Iedereen hield gewoon rekening met de hond, zelfs de vrachtwagen van de Volt stond stil en reed pas verder als Jeroen zijn bestemming had bereikt!

Jeroen is erg oud geworden…

Dan hield na een rijtje van diezelfde huizen de vaste lijn op. Er stonden enkele erg kleine onooglijke huisjes die erg armoedig aandeden, wel hadden ze een hele grote hof achter het huis, lang en smal.

We hebben er volgens mij eens eieren gekocht, van deze bewoners kan ik me totaal niets herinneren.

Daarna was het plein weer aan het overgaan in het Ave Maria klooster. De keukens en de varkenskotten stonden aan die kant van het plein, achter de grote zijpoort.

Bij de deur van de keuken kochten we bij de "jam pater" geregeld een groot blik jam. Daarmee vulde moeder dan weer de potjes thuis. Als de varkens opgehaald werden hoorde ik ze vaak schreeuwen als ze de vrachtauto in gingen, een tijdje sliep ik aan de voorkant van het huis.

Met naast mij in hetzelfde bed het kleinste broertje, lekker warm in de winter.

Want verwend waren we niet als je dat met nu vergelijkt.

Op de zolder, zonder isolatie, het woord zelfs bestond nog niet eens! Daar sliepen zusjes, er stonden weckpotten met heerlijke inhoud, er werd was op gehangen, er hing een schommel, en er stond een afgedankte wieg, kinderwagen en box.

In de winter kregen we voetenzakken mee naar bed. Gemaakt van oude wollen dekens die eerst opgewarmd waren bij de kachel.
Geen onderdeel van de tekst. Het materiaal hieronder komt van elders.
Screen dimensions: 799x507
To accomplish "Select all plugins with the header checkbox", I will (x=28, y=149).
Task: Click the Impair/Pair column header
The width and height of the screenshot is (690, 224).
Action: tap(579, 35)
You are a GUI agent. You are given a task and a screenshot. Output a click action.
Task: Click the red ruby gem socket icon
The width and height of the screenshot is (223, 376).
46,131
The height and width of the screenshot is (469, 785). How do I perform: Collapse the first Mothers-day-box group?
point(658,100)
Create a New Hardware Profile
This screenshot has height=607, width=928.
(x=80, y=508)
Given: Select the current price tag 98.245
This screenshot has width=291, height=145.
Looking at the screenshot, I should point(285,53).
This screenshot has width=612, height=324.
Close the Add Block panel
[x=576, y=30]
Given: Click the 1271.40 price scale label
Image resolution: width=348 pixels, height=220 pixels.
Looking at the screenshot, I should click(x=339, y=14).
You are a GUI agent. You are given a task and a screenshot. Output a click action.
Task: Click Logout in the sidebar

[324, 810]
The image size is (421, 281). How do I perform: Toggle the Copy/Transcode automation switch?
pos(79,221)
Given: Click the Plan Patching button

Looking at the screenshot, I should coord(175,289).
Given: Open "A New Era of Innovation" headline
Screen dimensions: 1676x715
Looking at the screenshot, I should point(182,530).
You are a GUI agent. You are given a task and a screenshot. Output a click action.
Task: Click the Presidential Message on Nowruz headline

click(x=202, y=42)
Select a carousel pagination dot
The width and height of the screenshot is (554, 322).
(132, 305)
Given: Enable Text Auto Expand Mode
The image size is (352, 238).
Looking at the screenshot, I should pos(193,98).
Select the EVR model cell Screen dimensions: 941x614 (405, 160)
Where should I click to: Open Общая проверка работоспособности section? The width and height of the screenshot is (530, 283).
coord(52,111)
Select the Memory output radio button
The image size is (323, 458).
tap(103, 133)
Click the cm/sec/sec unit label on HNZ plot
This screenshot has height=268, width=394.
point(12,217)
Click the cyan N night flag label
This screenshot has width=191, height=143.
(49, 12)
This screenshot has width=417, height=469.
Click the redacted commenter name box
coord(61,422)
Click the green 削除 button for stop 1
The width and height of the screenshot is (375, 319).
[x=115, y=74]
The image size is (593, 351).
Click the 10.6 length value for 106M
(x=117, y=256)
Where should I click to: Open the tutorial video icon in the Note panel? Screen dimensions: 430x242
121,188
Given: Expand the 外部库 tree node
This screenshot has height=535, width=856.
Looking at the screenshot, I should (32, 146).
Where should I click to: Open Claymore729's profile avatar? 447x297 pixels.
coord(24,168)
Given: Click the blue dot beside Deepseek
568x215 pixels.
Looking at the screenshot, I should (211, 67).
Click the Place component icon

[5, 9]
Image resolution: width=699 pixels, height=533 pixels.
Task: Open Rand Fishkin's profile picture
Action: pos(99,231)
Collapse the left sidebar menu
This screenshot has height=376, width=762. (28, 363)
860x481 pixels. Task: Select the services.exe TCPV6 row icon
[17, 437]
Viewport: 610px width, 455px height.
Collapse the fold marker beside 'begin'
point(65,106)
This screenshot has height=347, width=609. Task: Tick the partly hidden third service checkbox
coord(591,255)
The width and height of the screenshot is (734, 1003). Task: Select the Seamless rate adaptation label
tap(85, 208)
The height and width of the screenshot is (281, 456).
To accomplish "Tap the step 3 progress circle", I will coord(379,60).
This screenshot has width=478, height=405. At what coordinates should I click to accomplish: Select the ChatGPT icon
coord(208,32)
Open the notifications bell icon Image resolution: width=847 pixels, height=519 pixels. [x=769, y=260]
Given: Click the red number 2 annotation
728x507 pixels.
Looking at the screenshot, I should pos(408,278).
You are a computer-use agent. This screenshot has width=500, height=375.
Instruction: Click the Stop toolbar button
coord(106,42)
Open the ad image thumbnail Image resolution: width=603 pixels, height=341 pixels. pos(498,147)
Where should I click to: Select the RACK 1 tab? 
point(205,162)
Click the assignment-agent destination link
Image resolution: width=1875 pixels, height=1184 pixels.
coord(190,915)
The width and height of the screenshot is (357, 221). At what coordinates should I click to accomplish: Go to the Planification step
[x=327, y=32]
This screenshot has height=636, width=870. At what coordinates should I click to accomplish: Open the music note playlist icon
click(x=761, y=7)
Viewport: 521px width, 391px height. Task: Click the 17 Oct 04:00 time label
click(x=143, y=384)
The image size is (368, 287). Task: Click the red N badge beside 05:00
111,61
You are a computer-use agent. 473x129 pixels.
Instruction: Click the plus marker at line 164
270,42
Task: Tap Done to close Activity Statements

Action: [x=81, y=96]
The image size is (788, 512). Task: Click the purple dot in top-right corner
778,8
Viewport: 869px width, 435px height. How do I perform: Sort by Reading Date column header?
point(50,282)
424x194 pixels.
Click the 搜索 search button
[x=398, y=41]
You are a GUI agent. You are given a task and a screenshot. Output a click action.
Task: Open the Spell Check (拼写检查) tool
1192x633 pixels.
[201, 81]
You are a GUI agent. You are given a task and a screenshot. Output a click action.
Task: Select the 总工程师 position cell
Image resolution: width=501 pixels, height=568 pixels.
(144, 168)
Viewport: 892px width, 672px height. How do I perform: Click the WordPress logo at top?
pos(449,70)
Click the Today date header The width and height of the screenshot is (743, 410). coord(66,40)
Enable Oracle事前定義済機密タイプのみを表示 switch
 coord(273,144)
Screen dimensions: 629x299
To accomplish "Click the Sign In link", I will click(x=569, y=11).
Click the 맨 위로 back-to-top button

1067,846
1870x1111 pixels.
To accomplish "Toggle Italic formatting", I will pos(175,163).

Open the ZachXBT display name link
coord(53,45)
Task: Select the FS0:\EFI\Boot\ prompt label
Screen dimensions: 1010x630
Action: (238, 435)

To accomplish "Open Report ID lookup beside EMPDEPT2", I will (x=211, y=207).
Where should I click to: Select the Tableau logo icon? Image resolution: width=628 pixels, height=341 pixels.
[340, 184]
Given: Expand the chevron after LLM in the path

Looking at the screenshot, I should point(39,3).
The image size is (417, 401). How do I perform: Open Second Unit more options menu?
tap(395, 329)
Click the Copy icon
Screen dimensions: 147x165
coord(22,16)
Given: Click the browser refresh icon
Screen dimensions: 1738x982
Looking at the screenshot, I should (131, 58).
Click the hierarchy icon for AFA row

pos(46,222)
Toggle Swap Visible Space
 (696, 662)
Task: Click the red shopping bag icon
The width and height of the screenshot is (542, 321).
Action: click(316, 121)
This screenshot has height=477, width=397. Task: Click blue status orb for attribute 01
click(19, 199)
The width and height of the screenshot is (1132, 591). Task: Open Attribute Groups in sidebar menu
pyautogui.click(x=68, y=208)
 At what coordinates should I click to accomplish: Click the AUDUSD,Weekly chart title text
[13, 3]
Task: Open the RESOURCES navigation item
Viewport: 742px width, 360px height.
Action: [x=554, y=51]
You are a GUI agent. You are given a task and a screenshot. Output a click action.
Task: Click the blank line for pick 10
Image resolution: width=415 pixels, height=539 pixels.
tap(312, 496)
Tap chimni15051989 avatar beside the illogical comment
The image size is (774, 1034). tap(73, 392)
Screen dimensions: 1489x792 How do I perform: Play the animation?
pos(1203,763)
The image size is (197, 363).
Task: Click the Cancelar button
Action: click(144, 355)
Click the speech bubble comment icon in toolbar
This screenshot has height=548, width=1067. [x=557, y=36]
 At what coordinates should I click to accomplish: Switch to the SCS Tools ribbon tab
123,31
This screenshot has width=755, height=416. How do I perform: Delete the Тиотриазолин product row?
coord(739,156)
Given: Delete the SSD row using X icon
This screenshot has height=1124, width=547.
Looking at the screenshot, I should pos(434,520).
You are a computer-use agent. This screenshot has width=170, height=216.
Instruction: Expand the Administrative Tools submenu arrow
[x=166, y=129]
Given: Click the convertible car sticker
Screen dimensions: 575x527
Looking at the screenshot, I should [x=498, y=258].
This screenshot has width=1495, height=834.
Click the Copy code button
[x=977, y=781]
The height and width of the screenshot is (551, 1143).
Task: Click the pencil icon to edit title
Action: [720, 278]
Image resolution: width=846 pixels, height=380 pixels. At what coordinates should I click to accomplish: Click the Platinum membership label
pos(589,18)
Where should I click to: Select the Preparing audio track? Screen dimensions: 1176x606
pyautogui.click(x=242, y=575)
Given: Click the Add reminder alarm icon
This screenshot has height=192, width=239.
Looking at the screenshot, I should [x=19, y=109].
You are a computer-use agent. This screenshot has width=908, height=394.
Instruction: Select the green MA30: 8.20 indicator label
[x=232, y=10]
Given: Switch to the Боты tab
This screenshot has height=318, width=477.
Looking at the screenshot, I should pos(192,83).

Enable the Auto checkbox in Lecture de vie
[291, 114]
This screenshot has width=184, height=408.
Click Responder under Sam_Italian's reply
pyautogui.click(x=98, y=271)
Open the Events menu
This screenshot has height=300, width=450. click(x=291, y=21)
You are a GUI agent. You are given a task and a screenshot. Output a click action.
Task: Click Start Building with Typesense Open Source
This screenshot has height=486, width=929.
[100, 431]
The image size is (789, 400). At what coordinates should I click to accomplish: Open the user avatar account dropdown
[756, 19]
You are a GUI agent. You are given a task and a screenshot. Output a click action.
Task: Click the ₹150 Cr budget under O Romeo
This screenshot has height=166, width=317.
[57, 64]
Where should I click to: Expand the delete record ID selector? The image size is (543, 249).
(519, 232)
De ijsklompen die aan je benen hingen, ze noemden dat voeten- waren nog niet op temperatuur als de zak alweer afgekoeld was.

De kleinste of de ziekste kregen een jeneverkruik mee, gevuld met heet water…levensgevaarlijk!

En ook de elektriciteitsmeter met munten herinner ik me. Die moesten op tijd bijgevuld worden.

We waren met velen, en het woord "vervelen" kenden we ook niet.

In de zomervakantie, ik denk rond de kermisdagen was er voor de melkbezorgers ook iets van vrije dagen. Er stond dan op de hoek van het plein een vreemde melkboer met zijn waar.

We werden er door moeder op uitgestuurd om melk te halen, ook voor de vrouwen net als Vrouwke Broers die wat moeilijk liep. Meestal geen "losse melk", anders moest je ook nog de pan meenemen!

Soms hadden we er lol om, vaak liepen we te balen- ook dat woord was er niet!

Het rare was als je van zo’n melkboer de groeten moest doen aan je moeder, en die beweerde hem niet te kennen. En dat dan het gelach niet van de lucht was als hij de volgende dag de groet herhaalde!

Je stond compleet voor joker, maar snappen deed je het niet!

Ook kwam ieder week de meneer van De Gruyter met een boekje.

Hij schreef bij moeder aan de keukentafel op wat ze nodig had en kwam dat de week daarop bezorgen.

Net als de bakker, de schillenboer, en de man met kneukels een normaal verschijnsel waren.

Ze waren er iedere week.

Wat een hoop "vreemde" mannen kwamen er toen eigenlijk over de vloer bij de huisvrouwen van toen!

En dan kan iedereen beweren dat het vroeger echt niet beter was dan nu, maar toch heb ik nooit meer de goede sfeer meegemaakt die in die tijd gewoon was, in mijn jeugdjaren wonend aan het Transvaalplein 1952-1964.